Problem:
What you return should be each line of the data containing the string "will".

───── Excerpted records ─────

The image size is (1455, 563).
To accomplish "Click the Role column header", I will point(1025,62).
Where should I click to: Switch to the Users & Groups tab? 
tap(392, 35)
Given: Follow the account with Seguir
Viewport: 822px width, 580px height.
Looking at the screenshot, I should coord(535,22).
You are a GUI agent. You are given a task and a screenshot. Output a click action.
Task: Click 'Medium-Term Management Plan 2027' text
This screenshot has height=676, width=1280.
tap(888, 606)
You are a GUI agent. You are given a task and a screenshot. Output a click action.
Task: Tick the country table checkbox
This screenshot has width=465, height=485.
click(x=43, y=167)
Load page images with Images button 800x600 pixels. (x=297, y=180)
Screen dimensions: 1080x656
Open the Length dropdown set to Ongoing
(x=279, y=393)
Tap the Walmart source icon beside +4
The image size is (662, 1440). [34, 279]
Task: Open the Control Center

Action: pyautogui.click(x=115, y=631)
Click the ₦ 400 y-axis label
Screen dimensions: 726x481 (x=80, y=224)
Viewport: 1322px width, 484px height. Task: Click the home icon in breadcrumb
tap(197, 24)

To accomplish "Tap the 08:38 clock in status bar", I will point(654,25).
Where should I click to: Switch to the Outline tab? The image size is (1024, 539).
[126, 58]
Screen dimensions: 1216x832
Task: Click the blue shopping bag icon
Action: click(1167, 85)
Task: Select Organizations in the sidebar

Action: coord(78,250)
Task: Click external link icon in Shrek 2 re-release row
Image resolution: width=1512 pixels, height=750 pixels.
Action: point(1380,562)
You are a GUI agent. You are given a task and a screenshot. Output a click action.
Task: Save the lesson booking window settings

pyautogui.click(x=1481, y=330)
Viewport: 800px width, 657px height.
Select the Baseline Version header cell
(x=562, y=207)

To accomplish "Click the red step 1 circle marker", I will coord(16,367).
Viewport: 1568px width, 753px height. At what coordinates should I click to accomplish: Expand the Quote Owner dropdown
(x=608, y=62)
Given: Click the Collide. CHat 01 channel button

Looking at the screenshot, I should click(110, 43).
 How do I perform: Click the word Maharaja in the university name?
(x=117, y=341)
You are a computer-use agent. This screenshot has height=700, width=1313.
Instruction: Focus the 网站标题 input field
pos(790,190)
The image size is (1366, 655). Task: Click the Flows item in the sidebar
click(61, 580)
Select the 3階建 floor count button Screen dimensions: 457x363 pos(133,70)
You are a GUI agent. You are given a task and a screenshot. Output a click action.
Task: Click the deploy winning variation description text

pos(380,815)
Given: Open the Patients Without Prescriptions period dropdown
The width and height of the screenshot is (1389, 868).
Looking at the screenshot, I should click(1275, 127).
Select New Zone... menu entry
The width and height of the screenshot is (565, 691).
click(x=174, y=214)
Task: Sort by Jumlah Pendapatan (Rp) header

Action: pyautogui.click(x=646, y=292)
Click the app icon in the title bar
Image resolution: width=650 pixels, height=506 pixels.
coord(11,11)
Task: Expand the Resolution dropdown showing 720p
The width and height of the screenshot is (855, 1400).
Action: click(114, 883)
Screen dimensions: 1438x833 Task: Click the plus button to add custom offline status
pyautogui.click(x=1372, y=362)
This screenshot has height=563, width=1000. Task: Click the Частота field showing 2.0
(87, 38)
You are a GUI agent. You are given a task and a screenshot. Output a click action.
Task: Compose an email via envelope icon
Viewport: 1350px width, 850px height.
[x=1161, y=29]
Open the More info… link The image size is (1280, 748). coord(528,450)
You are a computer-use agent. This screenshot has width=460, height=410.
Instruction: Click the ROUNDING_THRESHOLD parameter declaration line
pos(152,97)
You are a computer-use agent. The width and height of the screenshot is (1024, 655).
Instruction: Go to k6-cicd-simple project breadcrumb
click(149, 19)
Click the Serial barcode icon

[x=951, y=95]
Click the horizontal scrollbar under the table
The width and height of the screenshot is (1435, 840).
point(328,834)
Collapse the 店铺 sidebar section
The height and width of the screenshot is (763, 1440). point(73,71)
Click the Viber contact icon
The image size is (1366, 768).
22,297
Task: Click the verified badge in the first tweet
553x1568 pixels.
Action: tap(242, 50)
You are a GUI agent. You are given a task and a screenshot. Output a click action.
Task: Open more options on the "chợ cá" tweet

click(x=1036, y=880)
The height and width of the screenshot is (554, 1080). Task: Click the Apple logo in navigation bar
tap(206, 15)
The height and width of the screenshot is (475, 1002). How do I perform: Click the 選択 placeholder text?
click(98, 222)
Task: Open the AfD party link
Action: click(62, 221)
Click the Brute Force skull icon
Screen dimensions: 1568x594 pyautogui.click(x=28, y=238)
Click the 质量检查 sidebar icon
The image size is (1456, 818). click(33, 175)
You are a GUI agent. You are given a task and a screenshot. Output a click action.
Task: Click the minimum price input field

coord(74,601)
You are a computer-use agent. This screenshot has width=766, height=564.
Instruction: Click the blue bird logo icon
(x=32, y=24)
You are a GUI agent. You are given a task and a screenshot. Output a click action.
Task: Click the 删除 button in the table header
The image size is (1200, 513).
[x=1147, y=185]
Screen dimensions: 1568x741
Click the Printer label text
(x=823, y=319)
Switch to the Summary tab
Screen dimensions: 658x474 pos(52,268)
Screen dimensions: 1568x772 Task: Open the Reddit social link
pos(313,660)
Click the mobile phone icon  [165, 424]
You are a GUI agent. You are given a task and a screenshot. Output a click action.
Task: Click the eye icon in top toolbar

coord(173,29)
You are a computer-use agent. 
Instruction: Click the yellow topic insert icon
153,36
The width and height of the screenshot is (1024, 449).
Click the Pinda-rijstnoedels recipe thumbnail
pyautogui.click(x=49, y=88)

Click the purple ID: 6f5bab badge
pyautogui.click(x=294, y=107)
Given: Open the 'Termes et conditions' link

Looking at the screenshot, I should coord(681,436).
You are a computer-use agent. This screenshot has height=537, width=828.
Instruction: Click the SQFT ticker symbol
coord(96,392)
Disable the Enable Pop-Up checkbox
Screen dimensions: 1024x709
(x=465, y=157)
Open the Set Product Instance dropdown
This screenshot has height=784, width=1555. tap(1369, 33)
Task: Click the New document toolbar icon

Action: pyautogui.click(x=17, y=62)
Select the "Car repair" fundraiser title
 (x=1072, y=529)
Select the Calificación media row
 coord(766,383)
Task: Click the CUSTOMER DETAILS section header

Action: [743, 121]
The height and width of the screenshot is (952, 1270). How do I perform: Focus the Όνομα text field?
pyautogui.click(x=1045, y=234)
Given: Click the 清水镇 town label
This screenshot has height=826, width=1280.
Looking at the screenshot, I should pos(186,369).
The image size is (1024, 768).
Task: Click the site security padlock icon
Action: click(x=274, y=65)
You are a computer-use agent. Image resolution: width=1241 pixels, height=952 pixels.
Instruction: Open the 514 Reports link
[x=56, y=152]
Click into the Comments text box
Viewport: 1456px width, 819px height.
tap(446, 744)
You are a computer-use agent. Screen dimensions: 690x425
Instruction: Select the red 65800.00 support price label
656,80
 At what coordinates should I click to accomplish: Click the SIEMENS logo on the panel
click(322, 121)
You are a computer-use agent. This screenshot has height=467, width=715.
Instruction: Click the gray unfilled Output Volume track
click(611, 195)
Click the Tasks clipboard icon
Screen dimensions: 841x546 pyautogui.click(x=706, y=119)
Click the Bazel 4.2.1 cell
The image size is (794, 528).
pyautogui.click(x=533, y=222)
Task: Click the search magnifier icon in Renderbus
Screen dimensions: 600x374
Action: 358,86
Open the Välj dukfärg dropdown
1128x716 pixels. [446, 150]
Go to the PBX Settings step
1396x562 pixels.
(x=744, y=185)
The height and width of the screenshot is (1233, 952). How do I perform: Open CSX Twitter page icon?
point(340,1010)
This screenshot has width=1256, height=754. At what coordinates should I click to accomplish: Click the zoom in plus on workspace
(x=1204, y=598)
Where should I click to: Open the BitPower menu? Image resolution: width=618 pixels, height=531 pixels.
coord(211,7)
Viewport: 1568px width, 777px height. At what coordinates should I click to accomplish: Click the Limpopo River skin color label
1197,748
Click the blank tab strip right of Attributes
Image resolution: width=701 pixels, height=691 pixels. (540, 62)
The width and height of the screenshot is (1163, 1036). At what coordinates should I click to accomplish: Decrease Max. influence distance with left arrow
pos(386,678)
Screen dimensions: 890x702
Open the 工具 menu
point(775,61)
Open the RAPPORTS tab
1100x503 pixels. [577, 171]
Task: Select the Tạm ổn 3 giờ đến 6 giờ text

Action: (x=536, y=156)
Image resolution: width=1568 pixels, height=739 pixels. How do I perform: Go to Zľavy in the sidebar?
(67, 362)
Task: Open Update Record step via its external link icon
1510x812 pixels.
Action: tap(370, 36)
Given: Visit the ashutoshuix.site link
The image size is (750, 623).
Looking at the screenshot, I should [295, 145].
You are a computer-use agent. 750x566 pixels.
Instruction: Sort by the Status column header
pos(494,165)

─────

Result of this task:
To accomplish "Click the Role column header", I will point(1025,62).
To accomplish "Tap the 08:38 clock in status bar", I will point(654,25).
To accomplish "Click the red step 1 circle marker", I will coord(16,367).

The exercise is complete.